Activity.
Answer these questions from the text on the Irish translation tender:
(a) Which office is seeking to appoint a panel of contractors?
(b) About how much of the total spend is expected to go to standard, non-specialised text?
(c) Which four bodies, beginning with An Garda Síochána, are named as also using the framework?
** Document passage follows **
Government bodies are expected to spend more than €10m translating legislation, website content, and other text into Irish over the next four years, according to a new tender.
The Office of Government Procurement is currently seeking to appoint a panel of contractors who can provide “reliable and high-quality Irish language translation services … as and when required”.
Examples of materials that will require translation range from general website content and annual reports to “technical source text” that will necessitate “very exacting standards”.
Bodies that may avail of translation services under the framework agreement include government ministers and departments, state agencies, local authorities, local enterprise boards, and regional assemblies.
An Garda Síochána, the Irish Prison Service, the Defence Forces, and the Health Service Executive (HSE) will also use the framework to procure Irish language translation services.
Based on current usage, the total expenditure under the framework agreement is expected to amount to some €10m excluding VAT over the next four years, according to the tender documents.
It is anticipated that around €6m of the total spend will relate to standard, non-specialised text; while €2m will be used for the translation of “technical source text” involving economic, political, or medical terminology.
These may originate in the Houses of the Oireachtas, government departments, or the European Commission.
** End of Document passage **
** Source material follows **
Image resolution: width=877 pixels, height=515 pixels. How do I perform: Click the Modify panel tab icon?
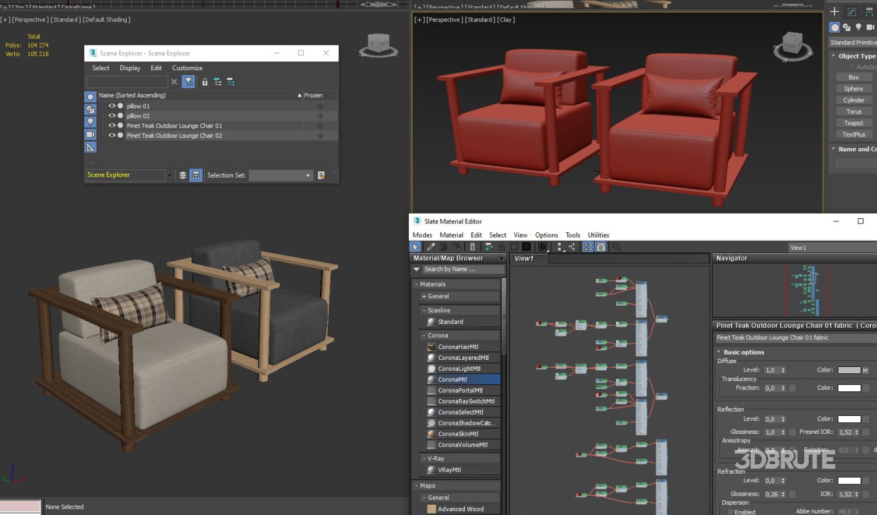[x=852, y=12]
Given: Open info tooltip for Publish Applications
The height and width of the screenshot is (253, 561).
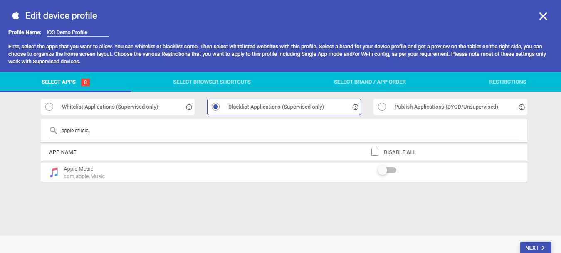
** End of Source material **
Solution to this task.
(a) The Office of Government Procurement.
(b) Around €6m.
(c) An Garda Síochána, the Irish Prison Service, the Defence Forces, and the Health Service Executive (HSE).